Woodard’s Wraps: Day Eleven
Closing Night, Louise Hogarth's Angels in the Dust, and Getting Your Fix
WRAPPING IT, GUTSILY: With a more subdued and soggy atmosphere than the film festival’s opening night 11 nights earlier, SBIFF 2008 ended on a strong and happy note on Sunday night. Well, the happy note came in terms of the satisfaction of another rich and dense edition of festival that keeps rising in the international ranks, and again kept serious cinema customers mostly glowing. It was happy, also, in that Italian director Giuseppe Tornatore‘s latest film, The Unknown Woman, capped off the 11-day festival with a closing night film much stronger and more festival-worthy than we’ve come to expect from this spot in the SBIFF program.
Happy, though, isn’t the most precise adjective to describe the nature of the film itself, an elaborate tense Hitchcock-ian mousetrap punctuated by graphic violence and sex (and sexual violence) and general nastiness beneath the cool visual scheme and lush, insinuating musical score. Suffice to say, this is a very different film from Tornatore’s classic heart-warming paean to cinema, Cinema Paradiso. But it made for an ideal – if shy of uplifting – festival aperitif, a nice finishing touch for a festival chock full of impressive goods this year.
THE WORLD OUTSIDE THE METRO: While we got insights about the world from a bold roster of films from around the world – and from beyond the usual Western European cinema sources – a solid program of documentaries also opened eyes and hearts, in more of a direct reality check kind of way.
One of the several moving socially- charged docs, part of the was Angels in the Dust, director Louise Hogarth‘s clear, focused, and moving portrait of a private orphanage and school outside of Johannesburg, run by the Cloete family for nearly twenty years. At the center of the operation is the heartfelt dynamo and avid activist Marion Coete, who we watch in action as she comforts children and AIDS victims, and afflicts adults who mistreat them. Aside from the alarming details about the troubling social conditions in this country, gripped by a full-on AIDS epidemic, we get a poignant perspective on the too-often neglected aftershock of the epidemic: the children here are orphaned or soon to be orphaned because of AIDS. Hogarth wisely keeps her focus tight, conveying the broader situation by telling stories of specific orphans, with the powerful force that is Marion Coete at the center.
After the screening, director Hogarth, who lives part of the year in South Africa, talked about her own transformation while embarking on this project. “I was hearing about the orphan situation and I was seeing it,” she said. “You would see kid washing the car windows and see desperate people by the side of the road. I found myself being not that sympathetic. I heard other sad stories and thought that someone has got to tell the story of what’s happening to the kids, because it’s not really on the larger agenda. As an example, this year, they have the International AIDS conference, this year in Mexico City, and orphans aren’t even on the roster, they’re not even a consideration.

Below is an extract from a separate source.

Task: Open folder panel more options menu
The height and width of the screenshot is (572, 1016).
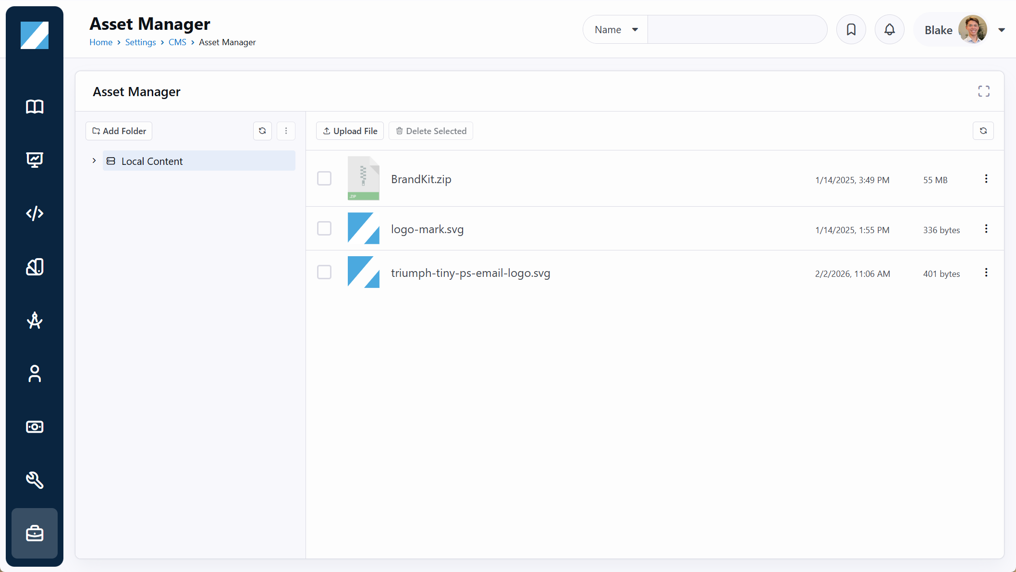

“So I started looking for some way to tell the story in a human fashion. Friends told me about the Cloetes. This friend was telling me that ‘they’re just angels in the dust,’ and she started to cry. I went down to see them, and immediately when I met Marion and Con -particularly Marion – I just loved her and everything that she is doing. A lot of the issues she was dealing with are issues we have in the U.S.
“I don’t want to make a documentary just to kind of suck the audience dry. I want to try to give something back. The spiritual crisis and what we’re doing with our lives to make a difference, these are issues we all concerned with, and death and dying, an issue we often push aside but they don’t at all. Rape is another issue.”
SOMETHING COMPLETELY DIFFERENT: It can be hard to run from one film to another without traces of culture shock. A world or two, for instance, separates the compassionate Angels in the Dust and the perky/edgy American indie film Fix, which lionizes a charismatic addict’s self-indulgent follies on the teetering path to rehab. But Fix is an entrancing and deceptively deep film, which director Tao Ruspoli disguises as a cinema verite-meets-reality television romp about a documentary maker and his partner’s efforts to steer his charming rogue of a brother to a rehab in Anaheim in time to beat the demands of The Man. Really, it plays like an irreverent adventure – a day in the life of a charming rogue – tooling all over Los Angeles, from Lost Hills to Watts to Palos Verdes and more. L.A., the sprawling landscape of broken dreaming, is the tacit umbrella character here, in a film of surprising intrigue and creative bodaciousness.
Ironically enough, Fix won the Heineken Red Star Award, presumably on the basis of its artistry, not in the “Most Substances Abused in a Single Film” category.